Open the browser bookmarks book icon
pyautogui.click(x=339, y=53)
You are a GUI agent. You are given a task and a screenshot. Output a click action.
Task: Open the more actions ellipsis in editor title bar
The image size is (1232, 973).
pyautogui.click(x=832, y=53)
......
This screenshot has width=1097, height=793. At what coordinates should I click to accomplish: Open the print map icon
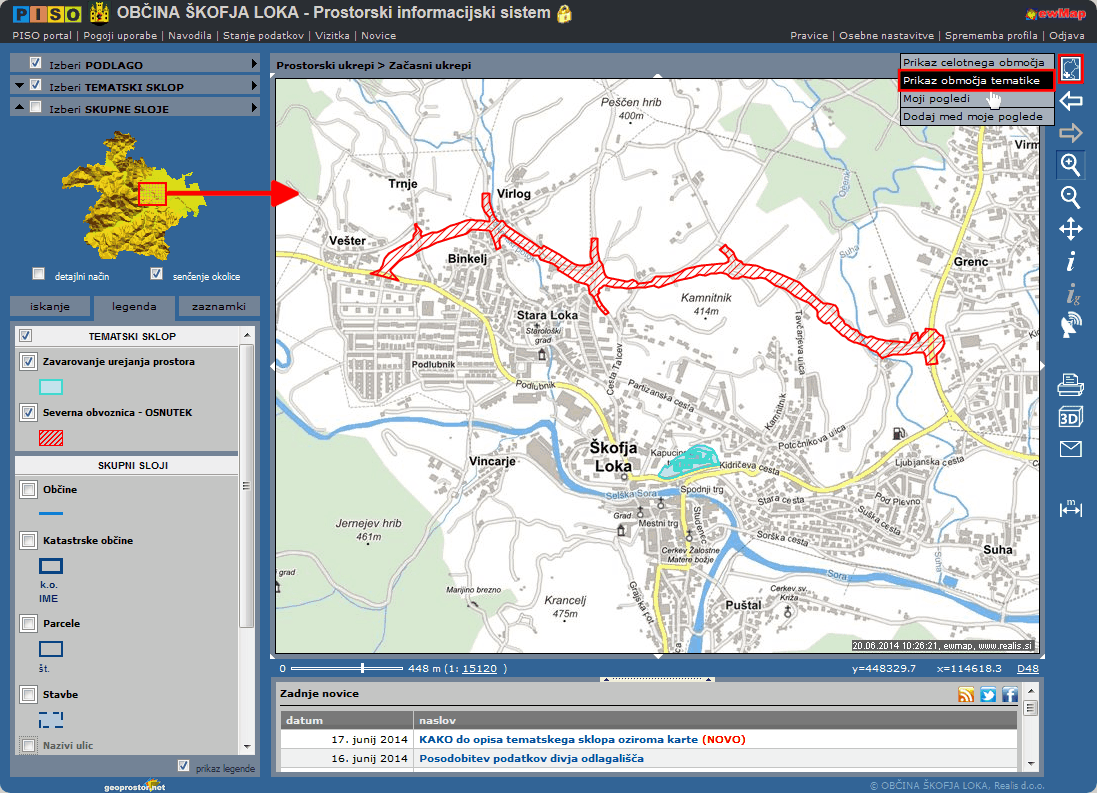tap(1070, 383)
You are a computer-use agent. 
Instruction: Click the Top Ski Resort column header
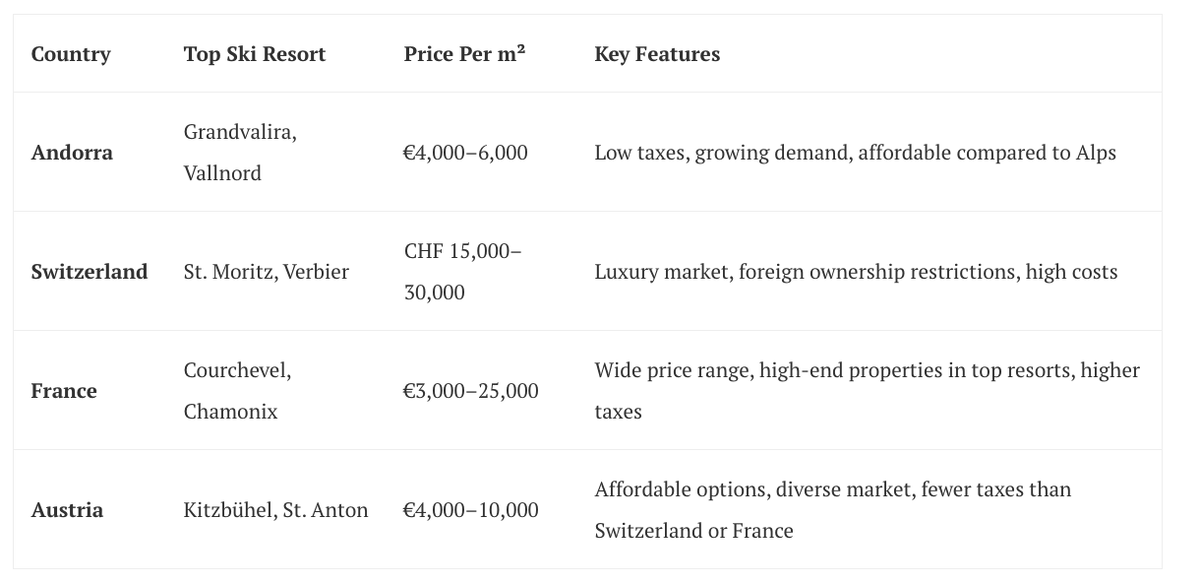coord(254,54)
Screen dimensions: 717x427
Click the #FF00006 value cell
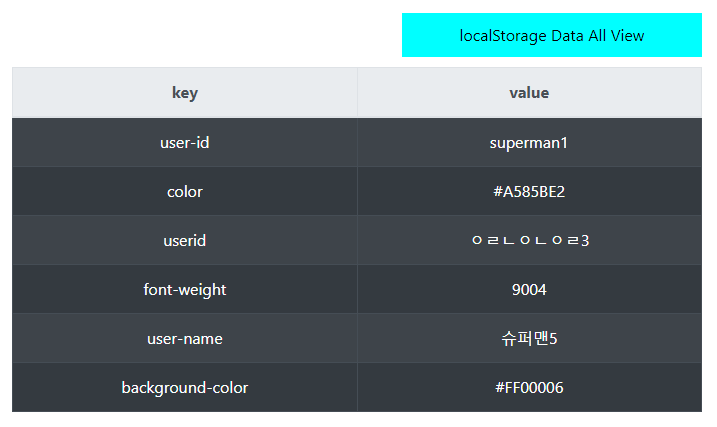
......
WORK INSTRUCTIONS:
Rewrite the entries from the line containing "You are a computer-use agent." up to and including the line containing "Click the #FF00006 value cell", requests included. Multiply every click coordinate in the answers by 0.9 and round to the nearest whole number, halves up, but do not change any number in the requests, and omit the pictures.

SOLUTION FOR THIS TASK:
You are a computer-use agent. 
Instruction: Click the Top Ski Resort column header
coord(229,49)
Screen dimensions: 717x427
Click the #FF00006 value cell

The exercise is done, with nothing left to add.